It’s Mother’s Day. Drew spent the night at MY mother’s house because she was away on Friday night and he cried and cried— “I just wanna see my Sisa!”
Yesterday, we went out to get her a frame for an 8×10 photo of Drew that my aunt took—he’s leaning against a barn door in a flannel shirt and looks 15, not 5. So we started at Target, naturally.
Jokes about moms and Target abound, but I guess they aren’t jokes because I saw 4 moms I know there. A teacher shopping for dolls with a smaller version of herself; a lady attempting to try on shoes while cute, precocious boys made cute, precocious comments; and my aunt who had actually taken the photos—she was there with her daughter and mother-in-law.
My mom is twelve years older than my aunt, and when my aunt had this particular daughter, Mom stepped in as nanny so her sister could return to her job. I’d come home and find my cousin and mom sharing snacks or snuggling on the couch; she’d be trying to get her to walk or say words in baby sign language. And my aunt said, ‘sure, she calls for my sister sometimes. I get it—I used to call for her too.”
Target had ‘gifts for Mom’—wine and chocolate—but they did not have photo printing, despite what their website says. So off we went to Wal-Mart.
At Wal-Mart, there were pallets of flowers already in vases, so we got two: one for my sister-in-law and one for my mom. Then we had to figure out which looked more ‘motherly’ and which looked more ‘graduation-y’. Look, it’s not as cut-and-dry as it sounds. Then while Thom and Drew went to print the photos, I looked through the shirts for a sweatshirt with the Golden Girls on it and was plagued by sounds of a little boy—not Drew—throwing a fit in a shopping cart.
The sounds of the fit kept moving at a languid pace round the store. The woman pushing him in the cart just ignored it, picking things up and looking at them, then slowly moving on. Oh yeah, I thought—a lot of motherhood is just trying to grocery shop with a kid who doesn’t want to be there. I’d seen a similar fit at Target just a week prior, with a mom yelling out, “that’s it, we’re going home. You lost your chance.” Oh yeah, that could have come right from my childhood, I thought. And also from the last few years—I’ve become my mother many times over. When Drew disobeys, her voice comes out of me—all of a sudden I have this East Texas accent…

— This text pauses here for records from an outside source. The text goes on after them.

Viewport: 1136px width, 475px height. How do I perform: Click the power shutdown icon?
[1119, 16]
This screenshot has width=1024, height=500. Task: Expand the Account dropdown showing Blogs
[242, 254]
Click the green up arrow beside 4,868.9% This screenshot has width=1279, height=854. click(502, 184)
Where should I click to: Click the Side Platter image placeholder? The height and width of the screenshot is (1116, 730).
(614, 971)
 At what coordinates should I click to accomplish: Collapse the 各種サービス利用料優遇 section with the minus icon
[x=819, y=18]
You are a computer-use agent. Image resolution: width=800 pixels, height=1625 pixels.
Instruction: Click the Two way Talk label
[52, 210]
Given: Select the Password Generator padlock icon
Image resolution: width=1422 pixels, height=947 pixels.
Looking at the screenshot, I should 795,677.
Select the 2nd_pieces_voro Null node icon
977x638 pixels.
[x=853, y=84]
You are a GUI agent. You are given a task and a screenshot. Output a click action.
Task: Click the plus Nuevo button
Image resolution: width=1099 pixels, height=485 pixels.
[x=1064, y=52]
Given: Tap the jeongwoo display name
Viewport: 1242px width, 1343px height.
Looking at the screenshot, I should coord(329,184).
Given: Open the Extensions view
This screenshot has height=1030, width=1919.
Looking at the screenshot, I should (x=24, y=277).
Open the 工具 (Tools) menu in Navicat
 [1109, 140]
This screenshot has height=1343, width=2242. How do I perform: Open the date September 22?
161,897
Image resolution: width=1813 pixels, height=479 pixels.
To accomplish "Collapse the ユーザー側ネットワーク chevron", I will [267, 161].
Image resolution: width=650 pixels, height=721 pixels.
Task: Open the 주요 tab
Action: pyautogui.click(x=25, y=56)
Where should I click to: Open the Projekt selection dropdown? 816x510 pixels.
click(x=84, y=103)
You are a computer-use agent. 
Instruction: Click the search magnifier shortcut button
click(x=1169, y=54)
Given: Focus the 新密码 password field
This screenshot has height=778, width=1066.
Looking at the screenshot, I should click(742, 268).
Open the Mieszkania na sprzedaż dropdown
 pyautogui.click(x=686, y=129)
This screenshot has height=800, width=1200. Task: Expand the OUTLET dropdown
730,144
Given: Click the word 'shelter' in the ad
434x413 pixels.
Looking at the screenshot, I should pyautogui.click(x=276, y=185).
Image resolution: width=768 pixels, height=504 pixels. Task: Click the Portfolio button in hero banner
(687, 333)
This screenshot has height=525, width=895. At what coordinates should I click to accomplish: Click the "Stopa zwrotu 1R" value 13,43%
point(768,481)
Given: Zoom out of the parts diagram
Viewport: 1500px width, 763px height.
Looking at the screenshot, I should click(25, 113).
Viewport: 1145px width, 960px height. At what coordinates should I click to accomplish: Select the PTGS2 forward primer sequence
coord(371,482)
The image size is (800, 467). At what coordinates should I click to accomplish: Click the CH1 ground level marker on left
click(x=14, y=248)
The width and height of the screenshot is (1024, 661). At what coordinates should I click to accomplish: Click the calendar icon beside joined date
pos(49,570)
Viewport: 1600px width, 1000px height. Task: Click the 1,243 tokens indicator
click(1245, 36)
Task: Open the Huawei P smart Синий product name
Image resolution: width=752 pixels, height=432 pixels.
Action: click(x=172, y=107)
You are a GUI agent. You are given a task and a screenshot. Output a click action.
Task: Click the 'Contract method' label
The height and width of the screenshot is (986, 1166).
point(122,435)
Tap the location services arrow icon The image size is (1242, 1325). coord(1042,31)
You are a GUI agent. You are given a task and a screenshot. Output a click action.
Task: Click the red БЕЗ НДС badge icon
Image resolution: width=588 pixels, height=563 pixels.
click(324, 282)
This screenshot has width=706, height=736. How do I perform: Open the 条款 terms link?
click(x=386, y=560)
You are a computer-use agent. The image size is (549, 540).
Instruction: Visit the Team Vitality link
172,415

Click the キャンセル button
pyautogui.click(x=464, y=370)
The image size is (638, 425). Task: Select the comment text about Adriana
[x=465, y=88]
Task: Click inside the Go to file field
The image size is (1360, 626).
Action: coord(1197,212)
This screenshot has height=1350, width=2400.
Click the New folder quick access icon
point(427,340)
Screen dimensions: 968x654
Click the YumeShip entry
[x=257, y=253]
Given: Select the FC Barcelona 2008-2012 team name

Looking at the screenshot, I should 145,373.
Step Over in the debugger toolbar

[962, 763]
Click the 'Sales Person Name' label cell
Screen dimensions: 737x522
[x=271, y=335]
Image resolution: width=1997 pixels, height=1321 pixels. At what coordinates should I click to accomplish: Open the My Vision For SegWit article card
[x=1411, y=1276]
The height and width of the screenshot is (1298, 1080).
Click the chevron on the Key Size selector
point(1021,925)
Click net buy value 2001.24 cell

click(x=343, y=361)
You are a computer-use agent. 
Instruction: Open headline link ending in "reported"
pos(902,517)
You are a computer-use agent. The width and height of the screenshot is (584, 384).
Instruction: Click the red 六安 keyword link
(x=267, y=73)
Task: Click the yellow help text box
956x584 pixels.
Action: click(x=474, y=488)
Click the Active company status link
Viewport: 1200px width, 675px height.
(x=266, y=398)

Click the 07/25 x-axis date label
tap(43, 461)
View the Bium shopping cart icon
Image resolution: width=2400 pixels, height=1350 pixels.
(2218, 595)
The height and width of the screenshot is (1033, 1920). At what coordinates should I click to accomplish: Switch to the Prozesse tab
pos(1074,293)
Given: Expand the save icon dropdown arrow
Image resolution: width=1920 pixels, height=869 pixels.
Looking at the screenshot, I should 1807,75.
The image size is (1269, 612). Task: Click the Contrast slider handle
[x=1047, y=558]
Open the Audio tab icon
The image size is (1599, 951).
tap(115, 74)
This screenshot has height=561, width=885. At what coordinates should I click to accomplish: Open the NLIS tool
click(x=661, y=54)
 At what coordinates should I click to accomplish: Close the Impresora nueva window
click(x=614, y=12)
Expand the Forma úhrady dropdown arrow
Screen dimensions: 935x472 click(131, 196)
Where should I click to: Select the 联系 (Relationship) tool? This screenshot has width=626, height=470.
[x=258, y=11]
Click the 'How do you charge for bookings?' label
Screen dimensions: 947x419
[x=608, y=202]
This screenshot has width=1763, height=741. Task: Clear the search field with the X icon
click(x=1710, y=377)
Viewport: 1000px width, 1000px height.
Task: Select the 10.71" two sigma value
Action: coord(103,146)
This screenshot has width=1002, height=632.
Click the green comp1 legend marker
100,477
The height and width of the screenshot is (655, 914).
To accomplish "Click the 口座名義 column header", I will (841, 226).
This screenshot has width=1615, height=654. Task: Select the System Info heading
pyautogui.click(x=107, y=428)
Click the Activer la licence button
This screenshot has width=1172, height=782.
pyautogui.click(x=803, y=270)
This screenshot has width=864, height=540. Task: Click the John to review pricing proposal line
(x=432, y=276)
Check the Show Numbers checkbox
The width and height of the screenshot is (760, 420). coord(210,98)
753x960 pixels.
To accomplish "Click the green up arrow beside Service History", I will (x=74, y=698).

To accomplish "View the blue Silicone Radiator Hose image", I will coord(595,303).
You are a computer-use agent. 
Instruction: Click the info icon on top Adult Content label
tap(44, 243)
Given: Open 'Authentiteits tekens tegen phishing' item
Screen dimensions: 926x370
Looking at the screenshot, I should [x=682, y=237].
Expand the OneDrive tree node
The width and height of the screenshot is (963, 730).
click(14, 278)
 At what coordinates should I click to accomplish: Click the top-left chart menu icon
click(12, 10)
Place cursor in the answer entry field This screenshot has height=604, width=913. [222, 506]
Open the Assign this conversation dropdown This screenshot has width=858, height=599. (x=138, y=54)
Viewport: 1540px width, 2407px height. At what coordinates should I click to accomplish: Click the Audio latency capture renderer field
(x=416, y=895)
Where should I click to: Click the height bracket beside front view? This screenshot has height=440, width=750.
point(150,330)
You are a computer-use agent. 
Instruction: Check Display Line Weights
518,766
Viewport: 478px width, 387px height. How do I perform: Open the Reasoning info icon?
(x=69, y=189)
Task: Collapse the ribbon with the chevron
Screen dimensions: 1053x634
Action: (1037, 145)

Lots of boys were there, actually—including a six-foot teenager in a blue shirt next to a Gray-haired guy; the kid was carrying one of the assembled bouquets. For his mom, I thought with a smile.
I already got my gift from Drew—his fantastic teachers had the kids do handprints in a picture frame, which was wrapped in tissue paper. His hands in purple paint are almost as big as mine. He also answered questions about his mom—according to him I am 21, my favorite color is purple, I am great at fixing things (so cross that off The List), I always tell him to stop yelling (sounds right), and I make the best cookies ever. When asked what kind of cookie I make that he likes, he said Oreos. Come on, dude—I’ve labored over pink macarons at least once during your life.
So that’s how I live in his mind—a college student who loves purple and fixes stuff? Or is he the kind of kid who coasts through schoolwork (good to know now, I guess). Then again, my sister says if he gives me credit for the Oreo, that’s incredibly high praise.
“I love it!” I told him, and he shyly said “You’re welcome.”
This is a lot of rambling all meant to circle back around like the petals of a flower to the idea of mothers. I’m surrounded by them and they’re as different as roses and daffodils and dandelions. All unique, beautiful, and here while they’re here, so we had better appreciate them. It may be a tired metaphor, but I have only had a yard for a few months…I’m a novice with plant metaphors.
Drew also said my favorite flower was dandelion. These last few weeks as the dandelions have sprung up in our yard, he and I have gone out on many dewy morning and picked them in bright armfuls to fill glasses on the table. So… I’m glad he remembers that.